▶ **Exercise tasks**:
• 1. What odds ratio does the metformin passage report for the reduced risk of ovarian hyperstimulation syndrome?
• 2. Without proper intervention, what consequences of insulin resistance does the metformin passage list?

▶ **Reading passage**:
--- START ---
Metformin could also have an important role in women with PCOS who undergo in vitro fertilization treatment, as it is associated with a significant reduction in risk for ovarian hyperstimulation syndrome (OR, 0.27; 95%CI, 0.16-0.47). Women with PCOS are at increased risk for complications during pregnancy, such as gestational diabetes, hypertensive complications, and toxemia. The use of metformin is safe in pregnancy; an increased risk for congenital anomalies has not been seen, and the drug has not been shown to affect fetal growth or postnatal development. Miscarriage rates have not been shown to be affected by metformin. The use of metformin, however, was associated with a reduction in maternal weight gain during pregnancy, a lower incidence of hypoglycemia, and a need for less insulin to manage gestational diabetes. Neonatal outcome was comparable with metformin and insulin among women with gestational diabetes. Metformin may have further beneficial actions during pregnancy, as it affects placental development and function and could also have positive effects on fetal metabolic programming.

Gynecologic Cancer

Obese women and those with insulin resistance or type 2 diabetes are more likely to be diagnosed with certain types of cancer. Preclinical studies have shown that metformin has growth static effects through the inhibition of glucose metabolic pathways in various cancer cell lines. Preliminary human studies have shown antiproliferative effects with breast and prostate cancer, especially among obese patients.

Obese women and those with diabetes and insulin resistance are also at increased risk for endometrial and ovarian cancer. Metformin has been evaluated as adjuvant therapy for ovarian and endometrial cancer, but the full benefit is still to be determined because epidemiologic studies have reported conflicting results.

Metformin has been widely used among those with insulin resistance and has been shown to have a positive impact on obesity, gestational diabetes, and cardiovascular complications. Its use may be associated with further benefits. Preliminary studies have reported a possible role in cancer care, and it also could improve the long-term outcome of children born to mothers with insulin resistance.


Insulin resistance plays a role in the pathogenesis of various diseases. Obesity typically further augments insulin resistance and the two findings often accompany each other. Without proper intervention, insulin resistance could lead to type 2 diabetes, is associated with an increased cardiovascular risk, is a risk factor for certain types of cancers, and has significant reproductive consequences.[2]

One cannot rely on medical therapy solely; the introduction of lifestyle changes, including a proper diet, regular exercise, and weight loss, has to be part of a successful treatment.

Those who do not improve with lifestyle modifications are usually placed on metformin. Metformin reduces gluconeogenesis in the liver and increases glucose uptake in the muscles and liver. It improves the lipid profile and results in weight loss.[3] Metformin lowers glucose and IGF levels, and through this effect it may inhibit tumor growth.[4]

While metformin has already been shown to improve ovulation and pregnancy rates, its reproductive effects in infertility care are often overestimated; hence, it is important that it not be used alone or as a first-line agent for the sake of improving reproductive function.[5] Many would be reluctant to use it during pregnancy despite the available evidence that it is safe.[6] In addition, little is known about its potential anticancer effects. However, information is accumulating in support for broader use of metformin for patients with insulin resistance.
--- END ---
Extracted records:
--- START ---
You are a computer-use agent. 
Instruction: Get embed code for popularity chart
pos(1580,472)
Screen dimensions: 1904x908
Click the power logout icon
--- END ---
▶ **Responses to the tasks**:
• 1. An odds ratio of 0.27 (95% CI, 0.16-0.47).

• 2.
- It could lead to type 2 diabetes.
- It is associated with an increased cardiovascular risk.
- It is a risk factor for certain types of cancers.
- It has significant reproductive consequences.